Q: What is the difference between router and full mode? In router mode (default), only 3 tools are exposed to Claude: wp_astro_run, wp_astro_help, wp_astro_describe. This saves tokens. In full mode, all 57 tools are exposed directly. Set via WP_ASTRO_MODE env var.

Q: Does it handle rate limiting? Yes. Each site has a token-bucket rate limiter (default: 10 req/s). If WordPress returns a 429, the rate is automatically halved. Configurable via rate_limit in export config.

Q: Is content sanitized for XSS? Yes. All HTML passes through DOMPurify before conversion. Only safe tags and attributes are allowed. No <script>, onclick, or javascript: URLs survive.

Q: Where is state stored? In a SQLite database at data/wp-astro.db (gitignored). Contains generation job state, cached terms/authors, URL mappings, shortcode rules, and audit logs. WAL mode enabled for concurrent reads.


Troubleshooting

"Authentication failed"

  • Verify your application password is correct (generate a new one at /wp-admin/profile.php)
  • Make sure the username matches exactly (case-sensitive)
  • Check that the REST API is not blocked by a security plugin

"Cannot connect to site"

  • Verify the site URL is correct and includes https://
  • Check that /wp-json/ is accessible (try visiting https://yoursite.com/wp-json/ in a browser)
  • Some hosts block REST API access -- check with your hosting provider

"Rate limited"

  • The default rate limit is 10 requests/second. Lower it via site_export_config if your host is strict
  • The server automatically halves the rate on 429 responses

"Content generation stalled"

  • Run export_progress to check the current state
  • Run export_resume to continue processing
  • Run export_retry if posts failed

"Page builder content looks messy"

  • Page builders (Elementor, WPBakery, Divi) produce deeply nested HTML -- the converter extracts text but loses layout structure
  • Run convert_preview to inspect how specific posts convert
  • For complex builder pages, consider keeping them as HTML (content_format: "json") or rebuilding layouts in Astro components
  • Standard Gutenberg and classic editor content converts cleanly

Astro build OOM with many posts (500+)

If the generated Astro site runs out of memory during astro build, the problem is Astro's content collection parsing 500+ markdown files. Each .md file goes through Astro's markdown pipeline, which eats ~2MB per file.

Fix: Switch to JSON mode in your export config:

site_export_config -> content_format: "json"

This writes a single src/data/blog.json instead of individual .md files. Astro imports the JSON directly -- no markdown parsing, no OOM. Content stays as HTML and is rendered via set:html.

| Posts | Recommended Format | |-------|-------------------| | < 500 | md (content collections) | | 500-2000 | json (recommended) | | 2000+ | json (required for CI/CD) |

Build fails with "JavaScript heap out of memory"

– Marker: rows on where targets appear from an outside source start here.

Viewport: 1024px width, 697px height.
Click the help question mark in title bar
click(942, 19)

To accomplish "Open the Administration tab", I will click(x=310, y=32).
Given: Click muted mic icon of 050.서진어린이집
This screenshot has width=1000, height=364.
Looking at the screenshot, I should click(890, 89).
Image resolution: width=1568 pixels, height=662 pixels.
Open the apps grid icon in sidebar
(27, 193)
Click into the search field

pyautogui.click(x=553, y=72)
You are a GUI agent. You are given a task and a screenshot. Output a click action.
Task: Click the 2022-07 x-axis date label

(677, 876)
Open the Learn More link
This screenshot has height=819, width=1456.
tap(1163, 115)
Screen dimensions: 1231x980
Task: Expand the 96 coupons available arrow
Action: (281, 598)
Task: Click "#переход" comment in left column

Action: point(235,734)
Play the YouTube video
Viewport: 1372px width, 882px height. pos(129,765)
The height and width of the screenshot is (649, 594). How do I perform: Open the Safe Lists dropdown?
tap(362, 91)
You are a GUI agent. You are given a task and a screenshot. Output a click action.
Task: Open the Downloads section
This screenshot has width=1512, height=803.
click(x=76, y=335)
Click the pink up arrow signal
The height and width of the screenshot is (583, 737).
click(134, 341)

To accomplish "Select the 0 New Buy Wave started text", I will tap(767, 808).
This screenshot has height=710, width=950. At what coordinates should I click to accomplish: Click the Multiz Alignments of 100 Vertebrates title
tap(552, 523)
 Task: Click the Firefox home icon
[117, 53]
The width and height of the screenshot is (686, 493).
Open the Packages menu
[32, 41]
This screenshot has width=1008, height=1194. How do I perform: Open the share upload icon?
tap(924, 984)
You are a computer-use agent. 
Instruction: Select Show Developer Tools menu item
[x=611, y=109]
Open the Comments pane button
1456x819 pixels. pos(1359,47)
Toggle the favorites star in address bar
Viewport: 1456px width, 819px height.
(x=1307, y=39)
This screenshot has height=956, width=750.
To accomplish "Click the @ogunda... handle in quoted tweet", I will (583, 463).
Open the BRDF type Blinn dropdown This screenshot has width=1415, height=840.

If the MCP server build (npm run build) runs out of memory, the problem is TypeScript compilation on CI/CD platforms with limited memory (Cloudflare Pages ~4GB, Netlify ~3GB).

Quick fix: Use the built-in memory-optimized build scripts:

npm run build          # 4GB heap limit
npm run build:low-mem  # 2GB heap + incremental compilation

Per-platform fixes:

| Platform | Solution | |----------|----------| | Cloudflare Pages | Set build command to npm run build or add env var NODE_OPTIONS=--max-old-space-size=3072 | | Netlify | Add env var NODE_OPTIONS=--max-old-space-size=3072 in Site Settings -> Build & Deploy -> Environment | | Vercel | Usually fine (8GB default). If failing, add NODE_OPTIONS=--max-old-space-size=4096 in Project Settings -> Environment Variables | | GitHub Actions | Add env: NODE_OPTIONS: --max-old-space-size=4096 to your build step |

Still failing? Pre-build locally and commit the dist/ folder -- skip compilation on CI entirely.

See docs/faq.md for detailed CI/CD setup guides per platform.


Requirements

  • Node.js 18 or later
  • WordPress 4.7+ with REST API enabled
  • Application password (WordPress 5.6+ built-in, or via plugin for older versions)
  • GitHub token (optional, for repo creation -- generate at github.com/settings/tokens)

Contributing

Contributions are welcome. Please:

  1. Fork the repository
  2. Create a feature branch
  3. Make your changes
  4. Run npm run build to verify
  5. Submit a pull request

License

MIT License. See LICENSE for details.